What you should do: Write the data out verbatim.

Data shown:
━━━━

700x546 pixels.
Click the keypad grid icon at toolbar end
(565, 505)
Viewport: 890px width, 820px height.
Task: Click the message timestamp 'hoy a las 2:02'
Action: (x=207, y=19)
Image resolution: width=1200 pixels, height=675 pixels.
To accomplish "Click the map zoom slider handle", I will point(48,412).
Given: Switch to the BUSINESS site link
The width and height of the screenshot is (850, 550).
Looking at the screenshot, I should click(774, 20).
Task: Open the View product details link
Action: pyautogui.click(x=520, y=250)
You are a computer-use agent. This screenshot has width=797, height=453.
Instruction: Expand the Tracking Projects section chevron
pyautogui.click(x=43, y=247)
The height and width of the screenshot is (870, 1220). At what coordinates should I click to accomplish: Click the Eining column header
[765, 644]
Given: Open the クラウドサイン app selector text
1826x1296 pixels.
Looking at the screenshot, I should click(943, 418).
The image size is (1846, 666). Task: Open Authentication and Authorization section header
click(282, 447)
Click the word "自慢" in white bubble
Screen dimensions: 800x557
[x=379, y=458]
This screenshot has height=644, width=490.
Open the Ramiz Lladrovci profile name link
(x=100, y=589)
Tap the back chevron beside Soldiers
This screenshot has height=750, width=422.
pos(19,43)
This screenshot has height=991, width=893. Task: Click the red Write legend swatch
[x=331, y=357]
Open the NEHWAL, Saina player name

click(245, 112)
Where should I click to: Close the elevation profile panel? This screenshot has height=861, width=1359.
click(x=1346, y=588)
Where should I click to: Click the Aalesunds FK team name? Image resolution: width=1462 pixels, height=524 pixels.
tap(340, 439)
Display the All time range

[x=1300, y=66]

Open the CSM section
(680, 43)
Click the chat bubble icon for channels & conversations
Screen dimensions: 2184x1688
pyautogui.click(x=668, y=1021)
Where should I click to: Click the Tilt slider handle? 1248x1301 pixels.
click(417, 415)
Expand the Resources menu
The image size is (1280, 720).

━━━━

Output:
700x546 pixels.
Click the keypad grid icon at toolbar end
(565, 505)
Viewport: 890px width, 820px height.
Task: Click the message timestamp 'hoy a las 2:02'
Action: (x=207, y=19)
Image resolution: width=1200 pixels, height=675 pixels.
To accomplish "Click the map zoom slider handle", I will point(48,412).
Given: Switch to the BUSINESS site link
The width and height of the screenshot is (850, 550).
Looking at the screenshot, I should click(774, 20).
Task: Open the View product details link
Action: pyautogui.click(x=520, y=250)
You are a computer-use agent. This screenshot has width=797, height=453.
Instruction: Expand the Tracking Projects section chevron
pyautogui.click(x=43, y=247)
The height and width of the screenshot is (870, 1220). At what coordinates should I click to accomplish: Click the Eining column header
[765, 644]
Given: Open the クラウドサイン app selector text
1826x1296 pixels.
Looking at the screenshot, I should click(943, 418).
The image size is (1846, 666). Task: Open Authentication and Authorization section header
click(282, 447)
Click the word "自慢" in white bubble
Screen dimensions: 800x557
[x=379, y=458]
This screenshot has height=644, width=490.
Open the Ramiz Lladrovci profile name link
(x=100, y=589)
Tap the back chevron beside Soldiers
This screenshot has height=750, width=422.
pos(19,43)
This screenshot has height=991, width=893. Task: Click the red Write legend swatch
[x=331, y=357]
Open the NEHWAL, Saina player name

click(245, 112)
Where should I click to: Close the elevation profile panel? This screenshot has height=861, width=1359.
click(x=1346, y=588)
Where should I click to: Click the Aalesunds FK team name? Image resolution: width=1462 pixels, height=524 pixels.
tap(340, 439)
Display the All time range

[x=1300, y=66]

Open the CSM section
(680, 43)
Click the chat bubble icon for channels & conversations
Screen dimensions: 2184x1688
pyautogui.click(x=668, y=1021)
Where should I click to: Click the Tilt slider handle? 1248x1301 pixels.
click(417, 415)
Expand the Resources menu
The image size is (1280, 720).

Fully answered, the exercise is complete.